Let $p \in (1, \infty)$. If $E$ and $F$ are Banach spaces, we define $E \oplus_p F$ to be the usual direct sum equipped with the norm $\|(e,f)\|=(\|e\|^p+\|f\|^p)^{1/p}$.
Now let $(X_j, \mu_j)$ be measure spaces for $j=1,2$.
Suppose that $T_k: L_p(\mu_1) \to L_p(\mu_2)$ are bounded linear maps for $k=1,2$.

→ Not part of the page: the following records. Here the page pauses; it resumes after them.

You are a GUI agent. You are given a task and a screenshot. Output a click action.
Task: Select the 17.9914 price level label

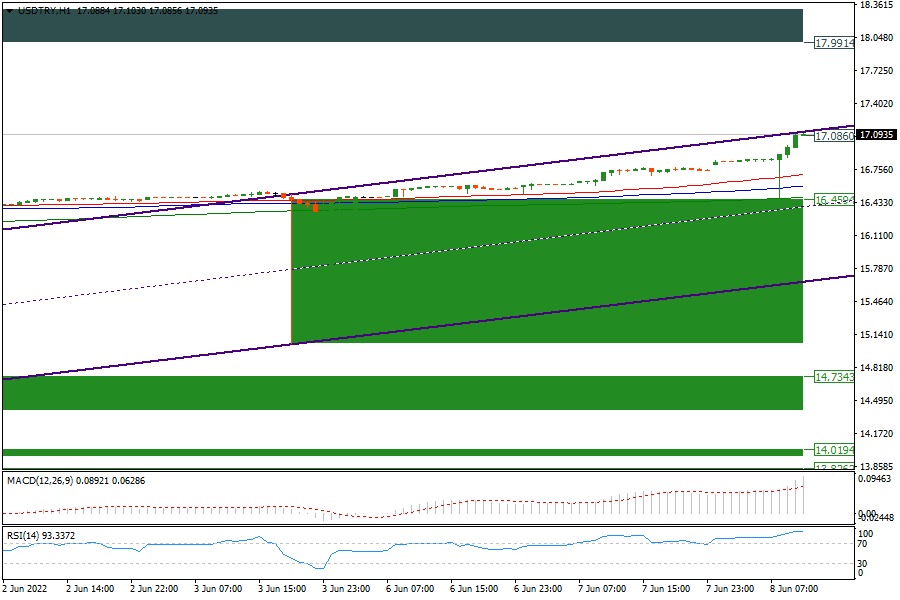[833, 43]
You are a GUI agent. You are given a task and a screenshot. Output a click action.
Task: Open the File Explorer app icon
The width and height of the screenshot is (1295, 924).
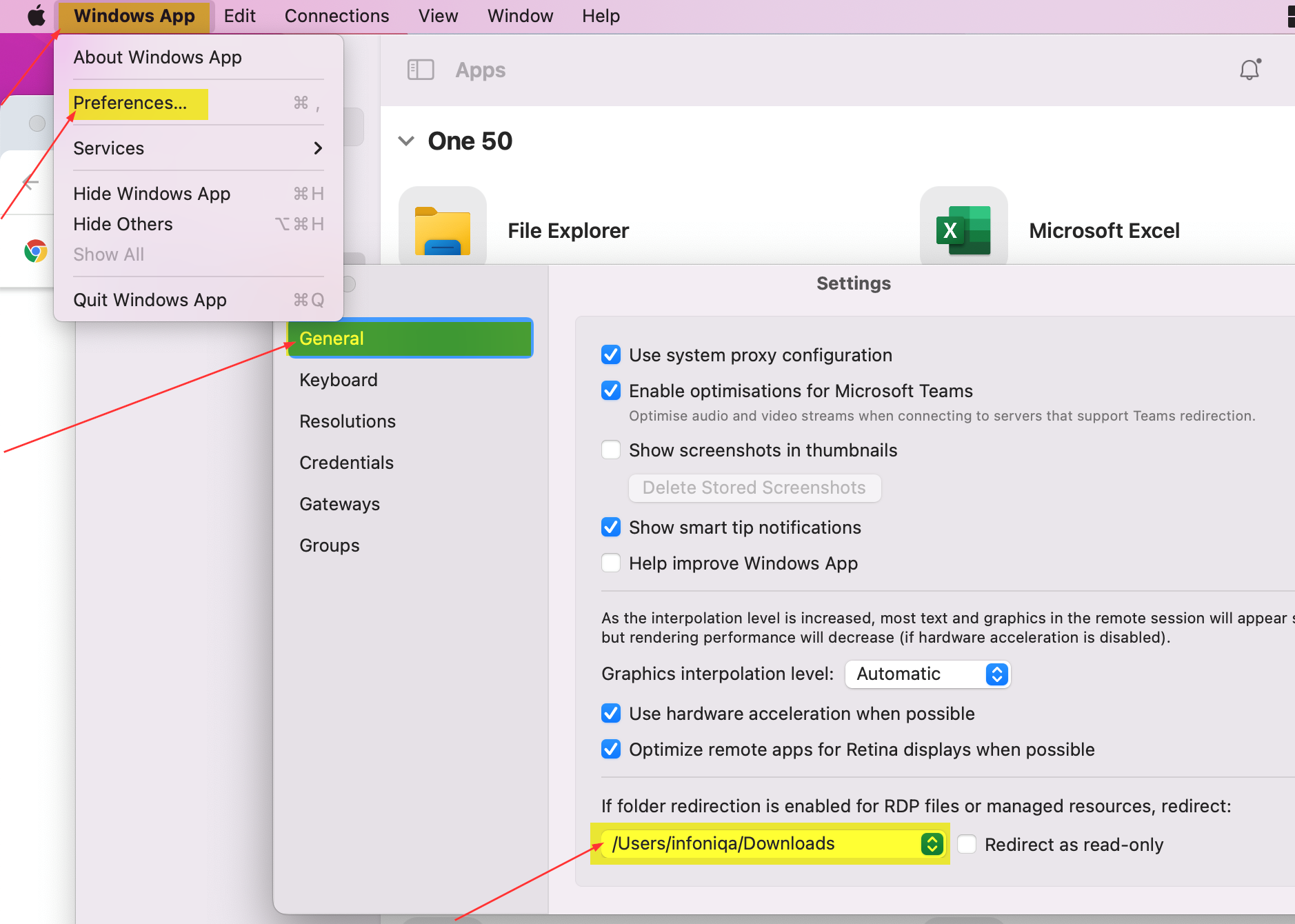click(443, 231)
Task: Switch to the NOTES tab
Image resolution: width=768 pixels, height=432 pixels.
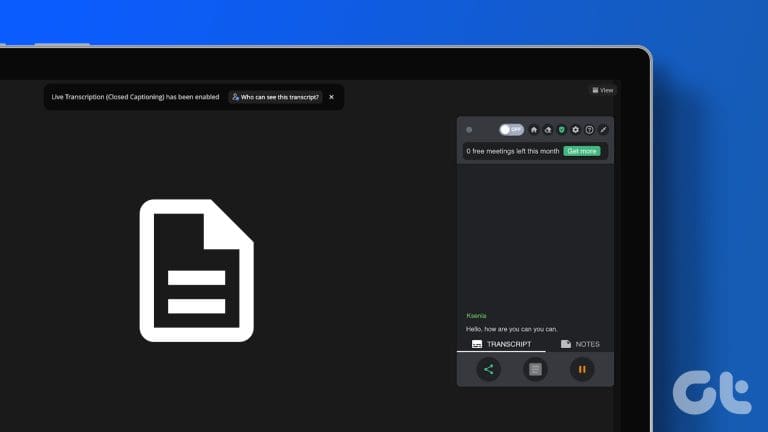Action: pyautogui.click(x=580, y=344)
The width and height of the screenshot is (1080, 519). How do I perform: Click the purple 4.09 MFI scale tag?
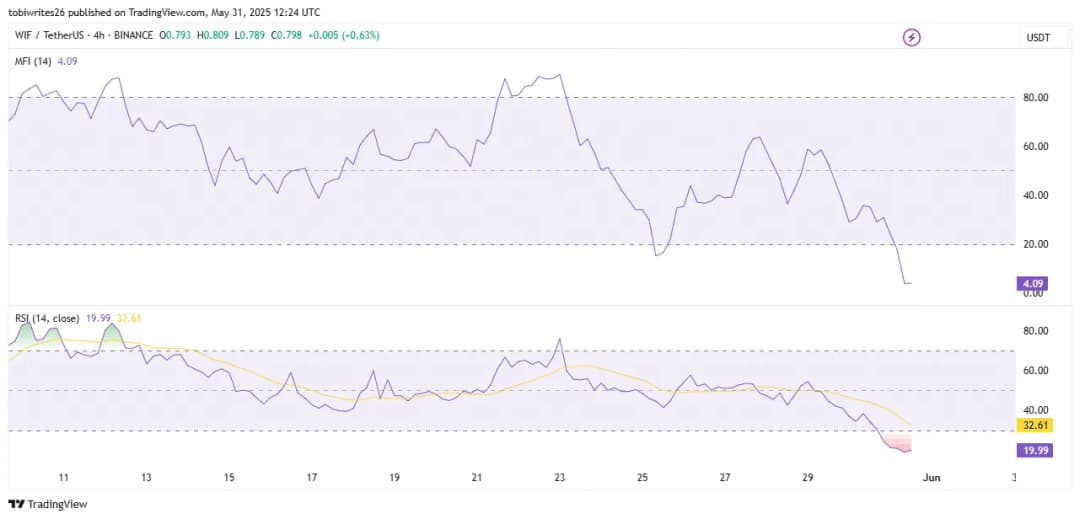pos(1032,283)
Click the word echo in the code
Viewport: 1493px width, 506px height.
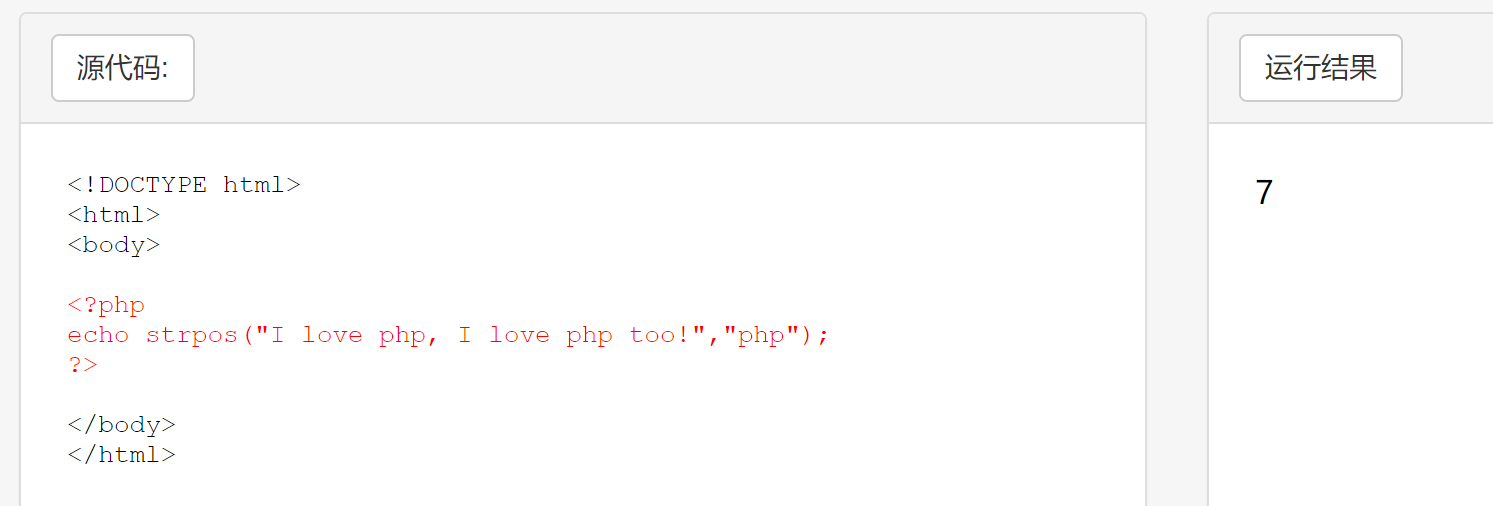click(98, 335)
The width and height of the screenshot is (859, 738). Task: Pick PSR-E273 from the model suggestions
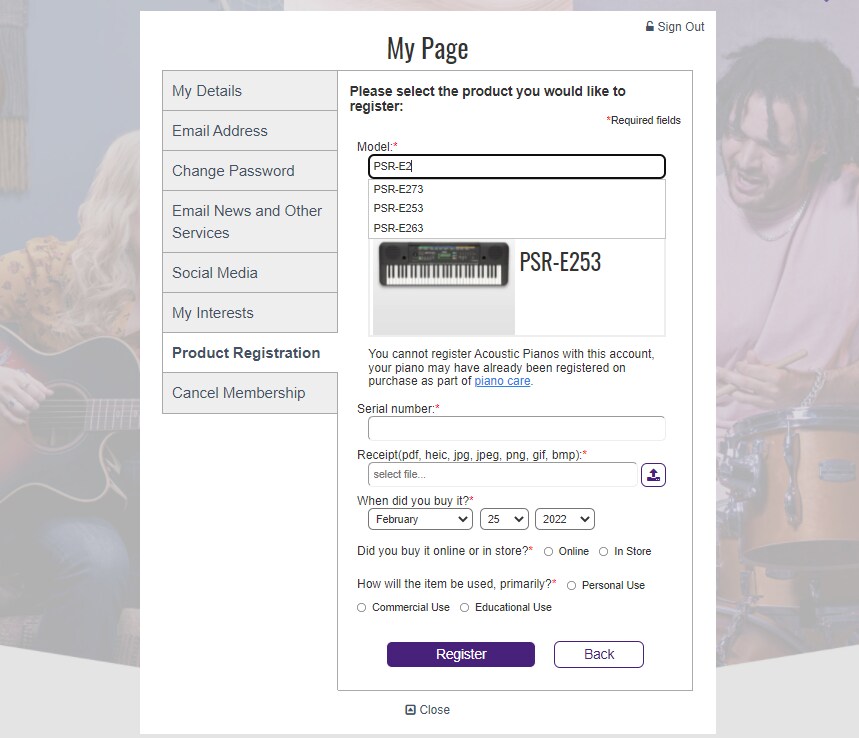pyautogui.click(x=399, y=189)
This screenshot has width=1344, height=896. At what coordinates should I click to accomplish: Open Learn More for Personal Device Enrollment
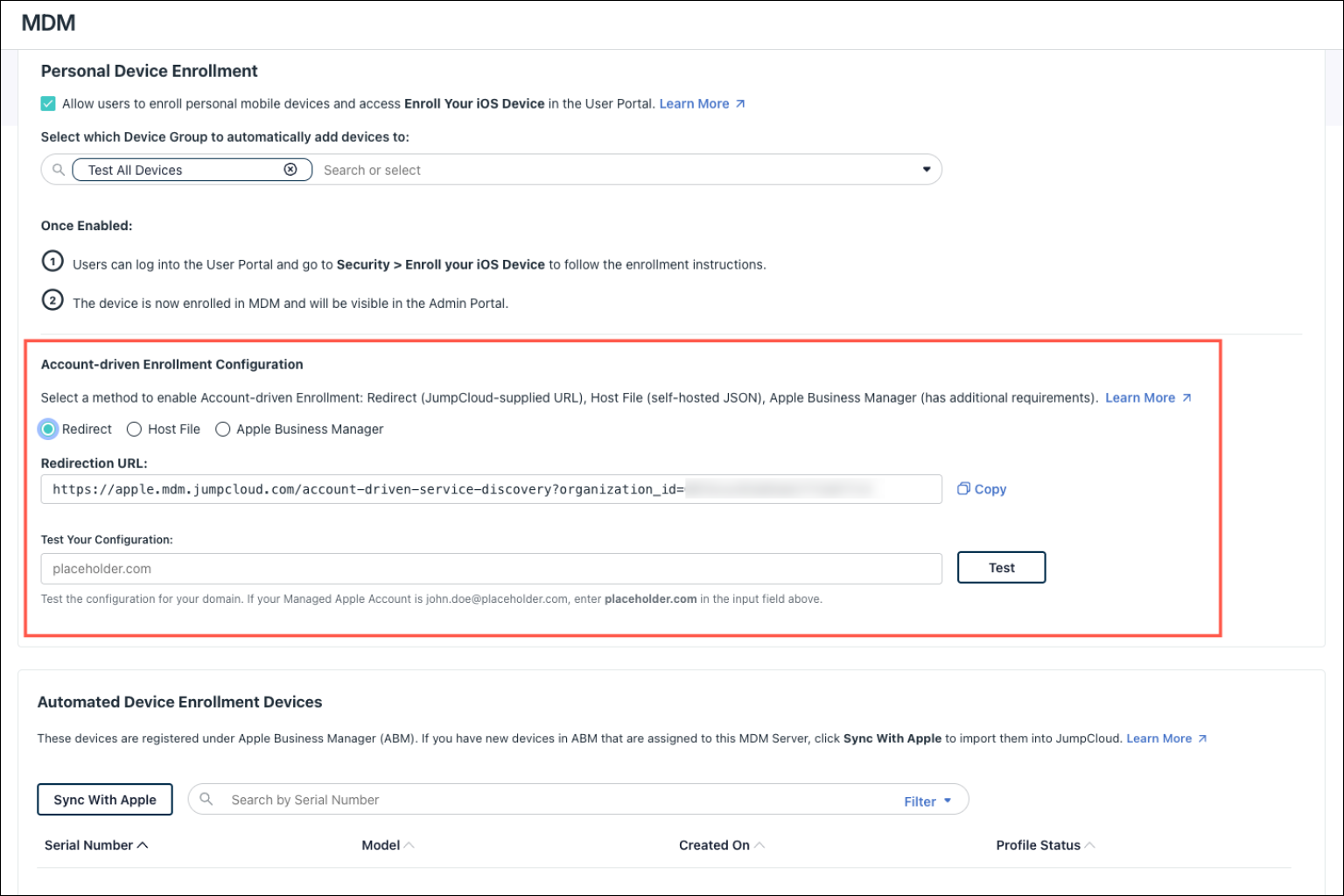[694, 103]
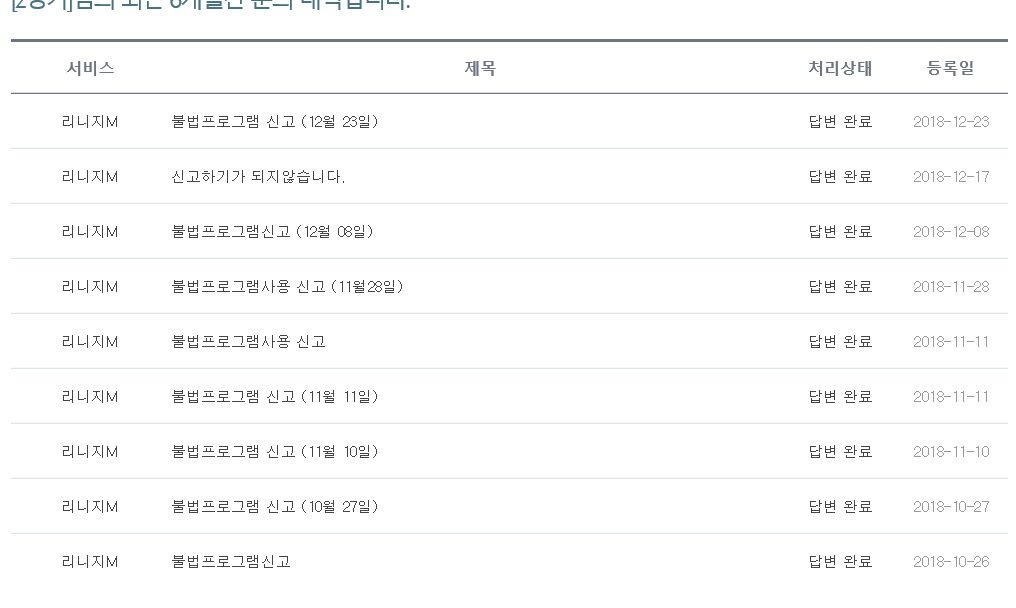Open the last 불법프로그램신고 inquiry
Image resolution: width=1016 pixels, height=608 pixels.
click(231, 563)
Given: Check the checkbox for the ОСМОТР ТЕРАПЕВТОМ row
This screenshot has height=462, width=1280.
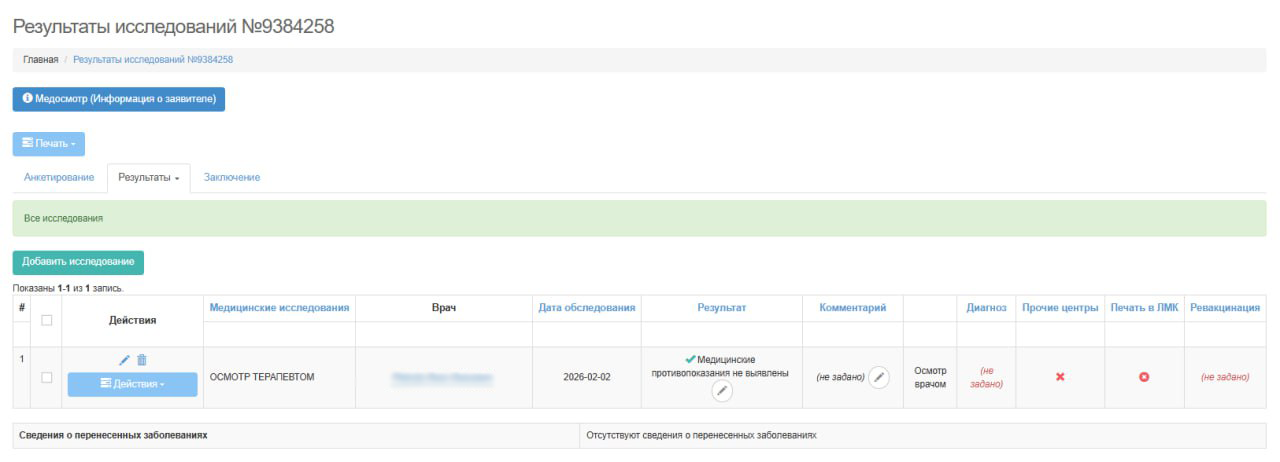Looking at the screenshot, I should coord(46,377).
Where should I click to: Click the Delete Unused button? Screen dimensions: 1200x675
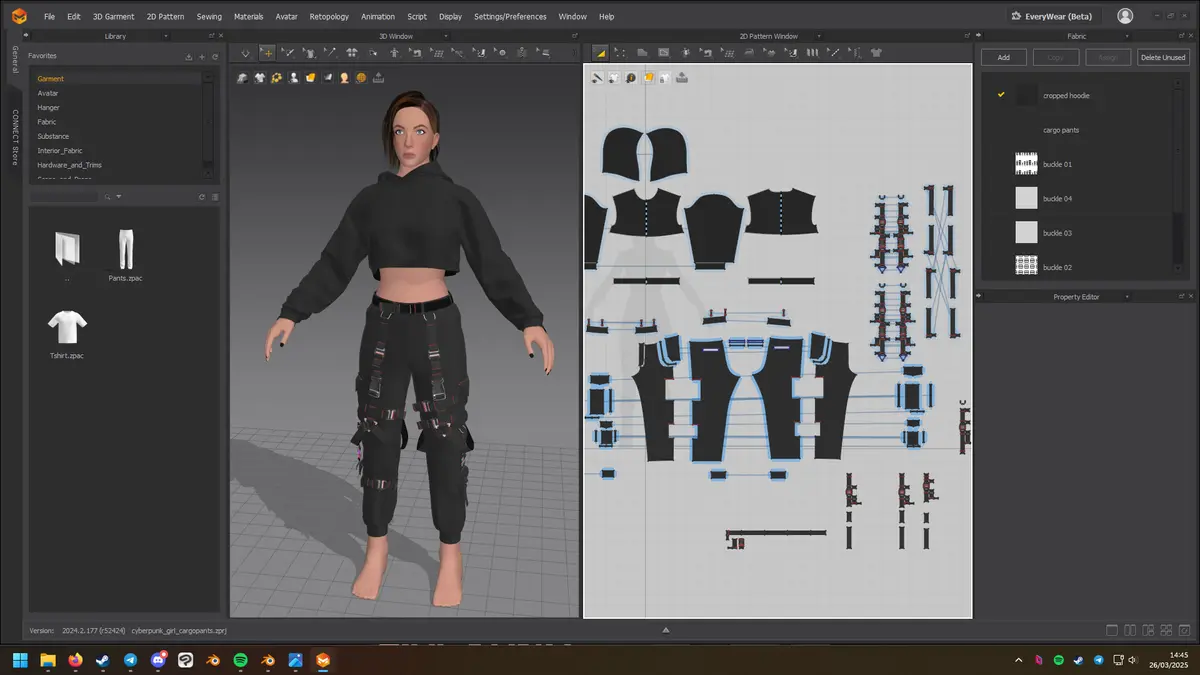coord(1163,57)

Define $T_*: L_p(\mu_1) \to (L_p(\mu_2) \oplus_p L_p(\mu_2))$ by $$ T_*f=(T_1f, T_2f). $$ Define $T^*: (L_p(\mu_1) \oplus_p L_p(\mu_1)) \to L_p(\mu_2)$ by $$ T^*(f,g)=T_1f + T_2g. $$
Problem: Show that $T_*$ and $T^*$ are bounded linear maps and compute their norms.
Progress: I think I have successfully shown that $T_*$ and $T^*$ are bounded linear with $$ \| T_*\| \leq (\|T_1\|^p+\|T_2\|^p)^{1/p}, $$ and $$ \| T^*\| \leq (\|T_1\|^q+\|T_2\|^q)^{1/q}, $$ where $q$ is the Hölder conjugate of $p$, i.e. $\frac{1}{p}+\frac{1}{q}=1$.
Questions: I suspect that we get equality for the norms. Do we? I've tried to prove it but I can't. I feel that I am either missing something obvious or that it might not be true. If we do not get equality, is there any hope to compute the norms?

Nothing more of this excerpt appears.